_Prompt_
Filter the listing so that only lines with the word "column" remain.

_Given records_
▽

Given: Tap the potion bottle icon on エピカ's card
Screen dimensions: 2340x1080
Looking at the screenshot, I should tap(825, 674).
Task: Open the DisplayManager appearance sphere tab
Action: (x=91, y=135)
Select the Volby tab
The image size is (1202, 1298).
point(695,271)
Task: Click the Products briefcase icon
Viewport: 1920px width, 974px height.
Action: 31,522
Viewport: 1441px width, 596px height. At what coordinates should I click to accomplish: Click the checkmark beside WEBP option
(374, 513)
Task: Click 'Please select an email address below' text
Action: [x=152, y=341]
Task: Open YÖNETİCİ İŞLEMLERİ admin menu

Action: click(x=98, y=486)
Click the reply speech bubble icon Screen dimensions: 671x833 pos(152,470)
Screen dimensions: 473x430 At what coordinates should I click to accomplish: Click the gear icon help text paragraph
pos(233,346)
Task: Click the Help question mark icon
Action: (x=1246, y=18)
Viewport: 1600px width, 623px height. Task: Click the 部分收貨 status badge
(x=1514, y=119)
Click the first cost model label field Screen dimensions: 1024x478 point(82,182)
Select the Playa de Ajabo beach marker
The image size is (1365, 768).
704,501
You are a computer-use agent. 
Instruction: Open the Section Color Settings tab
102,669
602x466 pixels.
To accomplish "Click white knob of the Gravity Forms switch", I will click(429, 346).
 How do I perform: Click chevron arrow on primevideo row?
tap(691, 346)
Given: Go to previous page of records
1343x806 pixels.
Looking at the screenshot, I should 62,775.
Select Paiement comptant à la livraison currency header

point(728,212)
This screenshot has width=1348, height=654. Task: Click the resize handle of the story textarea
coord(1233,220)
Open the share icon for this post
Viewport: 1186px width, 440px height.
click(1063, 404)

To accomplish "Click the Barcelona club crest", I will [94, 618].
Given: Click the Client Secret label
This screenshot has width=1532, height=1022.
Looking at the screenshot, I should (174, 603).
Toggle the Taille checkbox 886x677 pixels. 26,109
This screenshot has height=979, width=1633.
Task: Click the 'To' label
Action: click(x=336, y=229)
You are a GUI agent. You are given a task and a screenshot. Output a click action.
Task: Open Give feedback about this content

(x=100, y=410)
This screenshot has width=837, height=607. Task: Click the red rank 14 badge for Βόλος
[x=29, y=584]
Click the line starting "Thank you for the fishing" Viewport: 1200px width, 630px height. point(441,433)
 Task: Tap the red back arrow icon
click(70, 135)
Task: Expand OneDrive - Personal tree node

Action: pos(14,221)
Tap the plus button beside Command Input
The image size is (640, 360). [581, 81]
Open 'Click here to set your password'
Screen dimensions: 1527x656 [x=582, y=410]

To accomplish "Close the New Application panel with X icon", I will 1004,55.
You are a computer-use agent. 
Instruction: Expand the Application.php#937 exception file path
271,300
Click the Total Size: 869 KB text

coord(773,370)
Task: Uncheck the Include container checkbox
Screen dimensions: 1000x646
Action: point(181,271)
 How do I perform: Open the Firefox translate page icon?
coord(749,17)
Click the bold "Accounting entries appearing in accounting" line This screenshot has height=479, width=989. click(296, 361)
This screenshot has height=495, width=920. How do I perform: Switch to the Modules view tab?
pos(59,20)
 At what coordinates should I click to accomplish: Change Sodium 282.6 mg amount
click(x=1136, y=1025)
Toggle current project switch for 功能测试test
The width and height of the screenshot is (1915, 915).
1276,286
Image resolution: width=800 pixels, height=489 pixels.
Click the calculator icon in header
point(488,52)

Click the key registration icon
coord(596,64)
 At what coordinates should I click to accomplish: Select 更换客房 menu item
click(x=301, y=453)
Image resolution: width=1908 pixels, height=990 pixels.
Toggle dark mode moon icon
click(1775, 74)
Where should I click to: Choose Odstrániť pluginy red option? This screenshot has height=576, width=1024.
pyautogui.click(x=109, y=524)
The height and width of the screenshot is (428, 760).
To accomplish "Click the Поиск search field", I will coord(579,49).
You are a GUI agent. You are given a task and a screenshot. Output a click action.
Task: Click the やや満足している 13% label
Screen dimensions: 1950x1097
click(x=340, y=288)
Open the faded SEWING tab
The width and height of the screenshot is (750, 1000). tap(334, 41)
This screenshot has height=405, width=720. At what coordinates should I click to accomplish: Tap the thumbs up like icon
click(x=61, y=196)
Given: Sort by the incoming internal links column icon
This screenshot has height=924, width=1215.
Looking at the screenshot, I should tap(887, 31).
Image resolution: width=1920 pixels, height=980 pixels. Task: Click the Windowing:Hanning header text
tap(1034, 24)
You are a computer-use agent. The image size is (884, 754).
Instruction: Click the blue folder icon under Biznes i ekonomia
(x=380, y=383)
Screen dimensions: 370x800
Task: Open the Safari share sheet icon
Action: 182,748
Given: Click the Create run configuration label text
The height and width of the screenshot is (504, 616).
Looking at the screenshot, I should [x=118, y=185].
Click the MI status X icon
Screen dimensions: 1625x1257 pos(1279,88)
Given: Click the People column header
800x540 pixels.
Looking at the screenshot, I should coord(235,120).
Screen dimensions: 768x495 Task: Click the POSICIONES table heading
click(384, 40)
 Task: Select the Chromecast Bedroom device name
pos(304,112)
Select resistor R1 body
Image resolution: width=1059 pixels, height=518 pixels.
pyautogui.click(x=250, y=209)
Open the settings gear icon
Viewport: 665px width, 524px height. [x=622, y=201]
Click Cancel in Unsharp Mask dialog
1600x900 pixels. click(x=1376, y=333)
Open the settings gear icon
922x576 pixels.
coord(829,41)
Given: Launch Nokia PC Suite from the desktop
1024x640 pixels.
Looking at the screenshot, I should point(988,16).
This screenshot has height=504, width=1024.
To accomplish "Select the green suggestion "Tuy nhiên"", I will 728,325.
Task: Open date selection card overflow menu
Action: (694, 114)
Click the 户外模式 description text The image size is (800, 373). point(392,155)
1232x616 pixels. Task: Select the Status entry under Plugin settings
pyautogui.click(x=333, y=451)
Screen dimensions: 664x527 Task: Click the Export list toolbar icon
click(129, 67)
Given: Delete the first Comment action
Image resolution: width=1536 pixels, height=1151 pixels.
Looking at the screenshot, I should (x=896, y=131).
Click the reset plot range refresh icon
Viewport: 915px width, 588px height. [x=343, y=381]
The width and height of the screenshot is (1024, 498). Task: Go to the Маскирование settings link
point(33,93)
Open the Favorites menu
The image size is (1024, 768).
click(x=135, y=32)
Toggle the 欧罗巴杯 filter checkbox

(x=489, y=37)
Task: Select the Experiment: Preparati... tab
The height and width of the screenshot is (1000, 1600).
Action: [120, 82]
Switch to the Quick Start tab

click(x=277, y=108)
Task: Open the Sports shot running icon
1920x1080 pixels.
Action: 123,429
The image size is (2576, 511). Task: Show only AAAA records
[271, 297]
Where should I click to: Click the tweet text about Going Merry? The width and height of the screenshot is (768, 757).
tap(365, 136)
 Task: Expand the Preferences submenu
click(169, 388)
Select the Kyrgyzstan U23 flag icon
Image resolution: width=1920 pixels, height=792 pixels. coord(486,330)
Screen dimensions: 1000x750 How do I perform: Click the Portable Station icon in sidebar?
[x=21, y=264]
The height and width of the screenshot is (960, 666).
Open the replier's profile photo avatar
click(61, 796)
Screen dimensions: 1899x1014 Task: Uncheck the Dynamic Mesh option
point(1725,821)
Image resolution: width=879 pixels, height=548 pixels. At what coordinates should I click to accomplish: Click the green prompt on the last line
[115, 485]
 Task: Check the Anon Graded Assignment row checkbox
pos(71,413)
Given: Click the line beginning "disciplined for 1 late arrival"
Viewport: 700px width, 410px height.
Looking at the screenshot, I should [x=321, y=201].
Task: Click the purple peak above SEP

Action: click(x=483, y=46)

△

_Exercise answer_
Given: Sort by the incoming internal links column icon
Given: Click the People column header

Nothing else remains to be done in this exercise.